→ Trecho do documento:
────────────────────

Cultura sem miséria

Zé Celso rechaça cortes de orçamento da cultura: ela é o espírito crítico, é o sonho, é a infraestrutura da vida. Confira a entrevista à Rádio Brasil Atual

Zé Celso e sua macumba antropofágica (fotos: © Claire Jean)

José Celso Martinez Corrêa tem 74 anos e mais de meio século de uma relação de unha e carne com a cultura brasileira. Estava na Faculdade de Direito no Largo São Francisco, em 1958, quando foi criada a Associação Teat(r)o Oficina Uzyna Uzona Existência Criativa. Vulgo Teatro Oficina, cuja fase profissional foi inaugurada em 1961, com a locação da sede da companhia na Rua Jaceguai, no bairro paulistano do Bixiga, a tradicional Bela Vista. Ali, há anos trava uma batalha para que os terrenos no entorno do atual prédio, projeto arquitetônico de Lina Bo Bardi, não sejam engolidos pela degradação imobiliária que desvirtua as características da região. Os imóveis pertencem a Silvio Santos, homem de negócios ávido por vendê-los, ou por receber do poder público, em troca, outros imóveis com os quais possa fazer caixa.

────────────────────

→ Dados apresentados:
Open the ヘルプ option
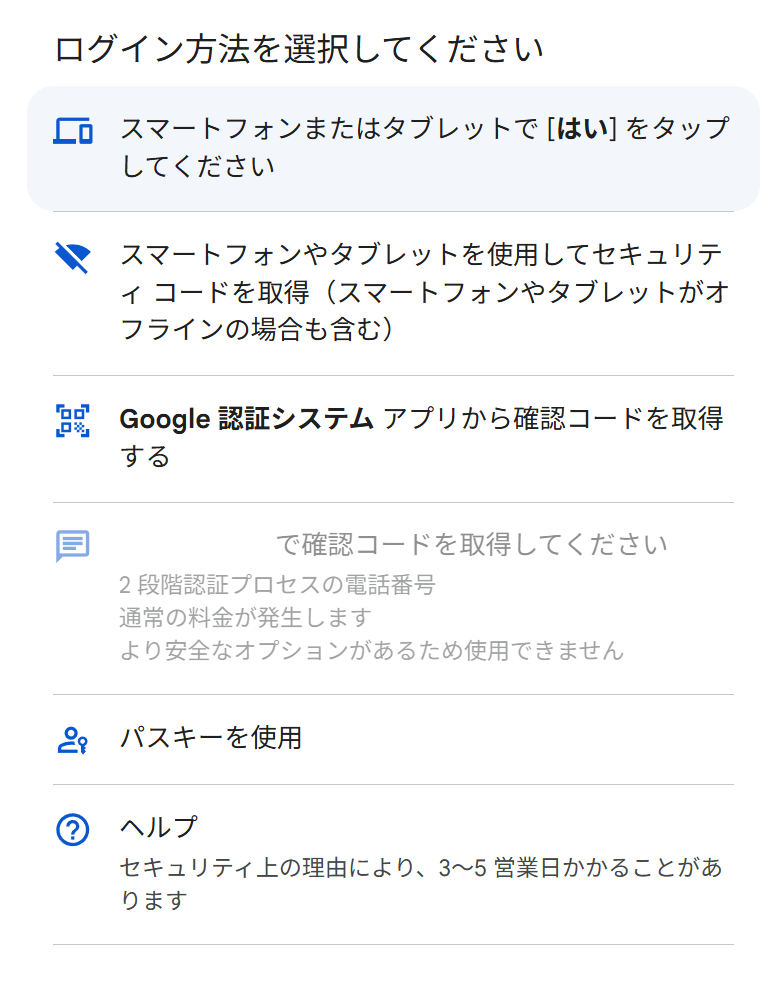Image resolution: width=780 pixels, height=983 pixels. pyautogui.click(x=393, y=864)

────────────────────

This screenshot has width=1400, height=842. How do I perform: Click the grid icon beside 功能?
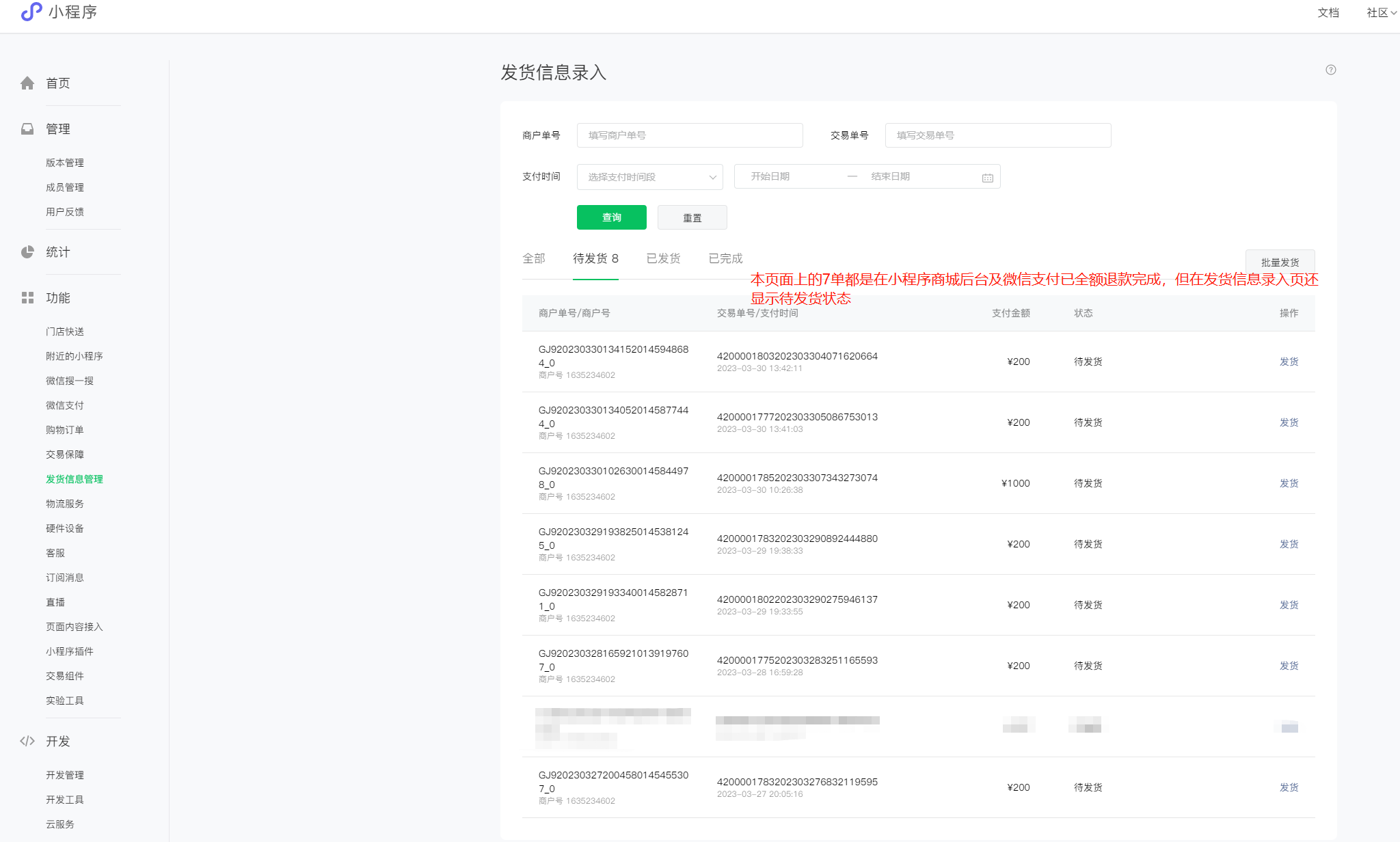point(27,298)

────────────────────

→ Tarefas propostas:
1 > Reescreva a parte do texto sobre Zé Celso que começa em "Zé Celso e sua" e vai até "possa fazer caixa.", substituindo "degradação imobiliária" por "especulação imobiliária".
2 > De acordo com o texto sobre Zé Celso, em que ano foi inaugurada a fase profissional do Teatro Oficina?

→ Respostas dos exercícios:
1 >
Zé Celso e sua macumba antropofágica (fotos: © Claire Jean)

José Celso Martinez Corrêa tem 74 anos e mais de meio século de uma relação de unha e carne com a cultura brasileira. Estava na Faculdade de Direito no Largo São Francisco, em 1958, quando foi criada a Associação Teat(r)o Oficina Uzyna Uzona Existência Criativa. Vulgo Teatro Oficina, cuja fase profissional foi inaugurada em 1961, com a locação da sede da companhia na Rua Jaceguai, no bairro paulistano do Bixiga, a tradicional Bela Vista. Ali, há anos trava uma batalha para que os terrenos no entorno do atual prédio, projeto arquitetônico de Lina Bo Bardi, não sejam engolidos pela especulação imobiliária que desvirtua as características da região. Os imóveis pertencem a Silvio Santos, homem de negócios ávido por vendê-los, ou por receber do poder público, em troca, outros imóveis com os quais possa fazer caixa.

2 > Em 1961.